** Records to process follows **

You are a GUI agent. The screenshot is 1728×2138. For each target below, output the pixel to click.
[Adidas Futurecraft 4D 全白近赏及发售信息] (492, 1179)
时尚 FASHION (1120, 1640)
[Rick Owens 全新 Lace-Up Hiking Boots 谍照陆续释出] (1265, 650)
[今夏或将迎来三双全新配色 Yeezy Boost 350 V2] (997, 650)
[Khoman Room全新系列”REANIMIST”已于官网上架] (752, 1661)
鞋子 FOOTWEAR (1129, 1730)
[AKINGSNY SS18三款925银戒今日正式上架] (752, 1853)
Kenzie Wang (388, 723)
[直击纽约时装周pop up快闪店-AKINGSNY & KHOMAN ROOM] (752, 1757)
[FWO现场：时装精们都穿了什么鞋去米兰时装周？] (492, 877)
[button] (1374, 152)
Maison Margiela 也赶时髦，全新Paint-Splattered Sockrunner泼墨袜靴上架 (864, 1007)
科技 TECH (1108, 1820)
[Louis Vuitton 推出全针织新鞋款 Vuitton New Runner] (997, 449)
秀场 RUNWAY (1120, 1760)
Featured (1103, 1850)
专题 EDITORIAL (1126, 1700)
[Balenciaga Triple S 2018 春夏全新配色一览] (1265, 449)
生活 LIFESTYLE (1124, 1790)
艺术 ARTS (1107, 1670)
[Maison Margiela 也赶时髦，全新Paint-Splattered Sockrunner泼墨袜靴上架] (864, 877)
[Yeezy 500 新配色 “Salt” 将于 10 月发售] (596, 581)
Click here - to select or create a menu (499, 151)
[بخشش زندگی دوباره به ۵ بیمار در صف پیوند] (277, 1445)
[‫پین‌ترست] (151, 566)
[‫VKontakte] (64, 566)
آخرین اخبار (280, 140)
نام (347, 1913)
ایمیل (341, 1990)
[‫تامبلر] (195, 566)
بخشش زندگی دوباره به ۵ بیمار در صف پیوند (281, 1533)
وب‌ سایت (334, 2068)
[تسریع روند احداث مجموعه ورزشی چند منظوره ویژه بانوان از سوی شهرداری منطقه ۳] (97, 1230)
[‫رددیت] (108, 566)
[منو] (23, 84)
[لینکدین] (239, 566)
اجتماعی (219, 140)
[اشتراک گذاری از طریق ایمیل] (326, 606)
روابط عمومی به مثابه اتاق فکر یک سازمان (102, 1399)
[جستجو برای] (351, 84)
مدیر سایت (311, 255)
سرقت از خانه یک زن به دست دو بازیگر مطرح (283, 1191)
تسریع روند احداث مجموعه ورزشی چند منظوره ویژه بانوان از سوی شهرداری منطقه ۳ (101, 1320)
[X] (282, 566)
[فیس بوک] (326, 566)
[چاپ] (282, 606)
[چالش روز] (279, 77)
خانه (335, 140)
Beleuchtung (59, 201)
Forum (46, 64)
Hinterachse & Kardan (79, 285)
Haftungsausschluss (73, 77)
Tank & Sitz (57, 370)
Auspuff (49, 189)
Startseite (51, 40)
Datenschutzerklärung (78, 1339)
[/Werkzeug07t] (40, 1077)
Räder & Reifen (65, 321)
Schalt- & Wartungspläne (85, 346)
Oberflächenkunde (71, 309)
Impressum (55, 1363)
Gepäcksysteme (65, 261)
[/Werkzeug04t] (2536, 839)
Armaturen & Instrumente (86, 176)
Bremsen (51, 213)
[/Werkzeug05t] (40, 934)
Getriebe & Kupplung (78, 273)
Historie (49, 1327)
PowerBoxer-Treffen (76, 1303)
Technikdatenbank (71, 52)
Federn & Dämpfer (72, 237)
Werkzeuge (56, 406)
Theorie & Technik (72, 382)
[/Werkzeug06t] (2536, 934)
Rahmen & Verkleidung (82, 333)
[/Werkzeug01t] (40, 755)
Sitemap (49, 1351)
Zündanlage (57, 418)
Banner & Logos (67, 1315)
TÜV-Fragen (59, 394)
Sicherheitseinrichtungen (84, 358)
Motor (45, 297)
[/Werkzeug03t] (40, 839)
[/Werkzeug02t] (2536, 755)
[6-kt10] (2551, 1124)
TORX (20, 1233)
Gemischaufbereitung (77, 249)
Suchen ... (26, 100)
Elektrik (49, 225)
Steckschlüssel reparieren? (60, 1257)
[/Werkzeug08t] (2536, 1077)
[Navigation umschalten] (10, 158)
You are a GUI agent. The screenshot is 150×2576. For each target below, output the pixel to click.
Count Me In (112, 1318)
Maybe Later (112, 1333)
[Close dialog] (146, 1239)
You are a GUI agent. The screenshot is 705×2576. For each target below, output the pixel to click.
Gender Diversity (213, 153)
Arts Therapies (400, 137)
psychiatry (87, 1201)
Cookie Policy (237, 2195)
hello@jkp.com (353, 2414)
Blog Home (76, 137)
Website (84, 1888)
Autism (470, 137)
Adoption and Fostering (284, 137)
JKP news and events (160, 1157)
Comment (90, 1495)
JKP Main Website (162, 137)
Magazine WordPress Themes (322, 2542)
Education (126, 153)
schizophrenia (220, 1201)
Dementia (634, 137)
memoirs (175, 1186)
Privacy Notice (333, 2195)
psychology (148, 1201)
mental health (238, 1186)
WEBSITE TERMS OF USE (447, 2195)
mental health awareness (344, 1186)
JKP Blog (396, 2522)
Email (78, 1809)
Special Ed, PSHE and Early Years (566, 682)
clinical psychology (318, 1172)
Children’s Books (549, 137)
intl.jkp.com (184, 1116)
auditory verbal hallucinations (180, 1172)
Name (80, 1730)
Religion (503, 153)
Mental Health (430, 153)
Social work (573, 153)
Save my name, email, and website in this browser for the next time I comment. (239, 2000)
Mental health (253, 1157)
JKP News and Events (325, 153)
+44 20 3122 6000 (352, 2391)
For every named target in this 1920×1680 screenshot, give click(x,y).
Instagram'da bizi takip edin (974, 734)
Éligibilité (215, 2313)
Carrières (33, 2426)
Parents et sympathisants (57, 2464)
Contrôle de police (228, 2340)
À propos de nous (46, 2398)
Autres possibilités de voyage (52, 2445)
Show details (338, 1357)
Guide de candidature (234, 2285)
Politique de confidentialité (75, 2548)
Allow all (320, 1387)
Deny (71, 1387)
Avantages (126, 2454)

** End of Records to process **

Transcribe the data word for word.

You are a GUI agent. The screenshot is 1728×2138. For each target below, output the pixel to click.
[Adidas Futurecraft 4D 全白近赏及发售信息] (492, 1179)
时尚 FASHION (1120, 1640)
[Rick Owens 全新 Lace-Up Hiking Boots 谍照陆续释出] (1265, 650)
[今夏或将迎来三双全新配色 Yeezy Boost 350 V2] (997, 650)
[Khoman Room全新系列”REANIMIST”已于官网上架] (752, 1661)
鞋子 FOOTWEAR (1129, 1730)
[AKINGSNY SS18三款925银戒今日正式上架] (752, 1853)
Kenzie Wang (388, 723)
[直击纽约时装周pop up快闪店-AKINGSNY & KHOMAN ROOM] (752, 1757)
[FWO现场：时装精们都穿了什么鞋去米兰时装周？] (492, 877)
[button] (1374, 152)
Maison Margiela 也赶时髦，全新Paint-Splattered Sockrunner泼墨袜靴上架 (864, 1007)
科技 TECH (1108, 1820)
[Louis Vuitton 推出全针织新鞋款 Vuitton New Runner] (997, 449)
秀场 RUNWAY (1120, 1760)
Featured (1103, 1850)
专题 EDITORIAL (1126, 1700)
[Balenciaga Triple S 2018 春夏全新配色一览] (1265, 449)
生活 LIFESTYLE (1124, 1790)
艺术 ARTS (1107, 1670)
[Maison Margiela 也赶时髦，全新Paint-Splattered Sockrunner泼墨袜靴上架] (864, 877)
[Yeezy 500 新配色 “Salt” 将于 10 月发售] (596, 581)
Click here - to select or create a menu (499, 151)
[بخشش زندگی دوباره به ۵ بیمار در صف پیوند] (277, 1445)
[‫پین‌ترست] (151, 566)
[‫VKontakte] (64, 566)
آخرین اخبار (280, 140)
نام (347, 1913)
ایمیل (341, 1990)
[‫تامبلر] (195, 566)
بخشش زندگی دوباره به ۵ بیمار در صف پیوند (281, 1533)
وب‌ سایت (334, 2068)
[تسریع روند احداث مجموعه ورزشی چند منظوره ویژه بانوان از سوی شهرداری منطقه ۳] (97, 1230)
[‫رددیت] (108, 566)
[منو] (23, 84)
[لینکدین] (239, 566)
اجتماعی (219, 140)
[اشتراک گذاری از طریق ایمیل] (326, 606)
روابط عمومی به مثابه اتاق فکر یک سازمان (102, 1399)
[جستجو برای] (351, 84)
مدیر سایت (311, 255)
سرقت از خانه یک زن به دست دو بازیگر مطرح (283, 1191)
تسریع روند احداث مجموعه ورزشی چند منظوره ویژه بانوان از سوی شهرداری منطقه ۳ (101, 1320)
[X] (282, 566)
[فیس بوک] (326, 566)
[چاپ] (282, 606)
[چالش روز] (279, 77)
خانه (335, 140)
Beleuchtung (59, 201)
Forum (46, 64)
Hinterachse & Kardan (79, 285)
Haftungsausschluss (73, 77)
Tank & Sitz (57, 370)
Auspuff (49, 189)
Startseite (51, 40)
Datenschutzerklärung (78, 1339)
[/Werkzeug07t] (40, 1077)
Räder & Reifen (65, 321)
Schalt- & Wartungspläne (85, 346)
Oberflächenkunde (71, 309)
Impressum (55, 1363)
Gepäcksysteme (65, 261)
[/Werkzeug04t] (2536, 839)
Armaturen & Instrumente (86, 176)
Bremsen (51, 213)
[/Werkzeug05t] (40, 934)
Getriebe & Kupplung (78, 273)
Historie (49, 1327)
PowerBoxer-Treffen (76, 1303)
Technikdatenbank (71, 52)
Federn & Dämpfer (72, 237)
Werkzeuge (56, 406)
Theorie & Technik (72, 382)
[/Werkzeug06t] (2536, 934)
Rahmen & Verkleidung (82, 333)
[/Werkzeug01t] (40, 755)
Sitemap (49, 1351)
Zündanlage (57, 418)
Banner & Logos (67, 1315)
TÜV-Fragen (59, 394)
Sicherheitseinrichtungen (84, 358)
Motor (45, 297)
[/Werkzeug03t] (40, 839)
[/Werkzeug02t] (2536, 755)
[6-kt10] (2551, 1124)
TORX (20, 1233)
Gemischaufbereitung (77, 249)
Suchen ... (26, 100)
Elektrik (49, 225)
Steckschlüssel reparieren? (60, 1257)
[/Werkzeug08t] (2536, 1077)
[Navigation umschalten] (10, 158)
You are a GUI agent. The screenshot is 150×2576. For each target below, output the pixel to click.
Count Me In (112, 1318)
Maybe Later (112, 1333)
[Close dialog] (146, 1239)
You are a GUI agent. The screenshot is 705×2576. For each target below, output the pixel to click.
Gender Diversity (213, 153)
Arts Therapies (400, 137)
psychiatry (87, 1201)
Cookie Policy (237, 2195)
hello@jkp.com (353, 2414)
Blog Home (76, 137)
Website (84, 1888)
Autism (470, 137)
Adoption and Fostering (284, 137)
JKP news and events (160, 1157)
Comment (90, 1495)
JKP Main Website (162, 137)
Magazine WordPress Themes (322, 2542)
Education (126, 153)
schizophrenia (220, 1201)
Dementia (634, 137)
memoirs (175, 1186)
Privacy Notice (333, 2195)
psychology (148, 1201)
mental health (238, 1186)
WEBSITE TERMS OF USE (447, 2195)
mental health awareness (344, 1186)
JKP Blog (396, 2522)
Email (78, 1809)
Special Ed, PSHE and Early Years (566, 682)
clinical psychology (318, 1172)
Children’s Books (549, 137)
intl.jkp.com (184, 1116)
auditory verbal hallucinations (180, 1172)
Name (80, 1730)
Religion (503, 153)
Mental Health (430, 153)
Social work (573, 153)
Save my name, email, and website in this browser for the next time I comment. (239, 2000)
Mental health (253, 1157)
JKP News and Events (325, 153)
+44 20 3122 6000 (352, 2391)
For every named target in this 1920×1680 screenshot, give click(x,y).
Instagram'da bizi takip edin (974, 734)
Éligibilité (215, 2313)
Carrières (33, 2426)
Parents et sympathisants (57, 2464)
Contrôle de police (228, 2340)
À propos de nous (46, 2398)
Autres possibilités de voyage (52, 2445)
Show details (338, 1357)
Guide de candidature (234, 2285)
Politique de confidentialité (75, 2548)
Allow all (320, 1387)
Deny (71, 1387)
Avantages (126, 2454)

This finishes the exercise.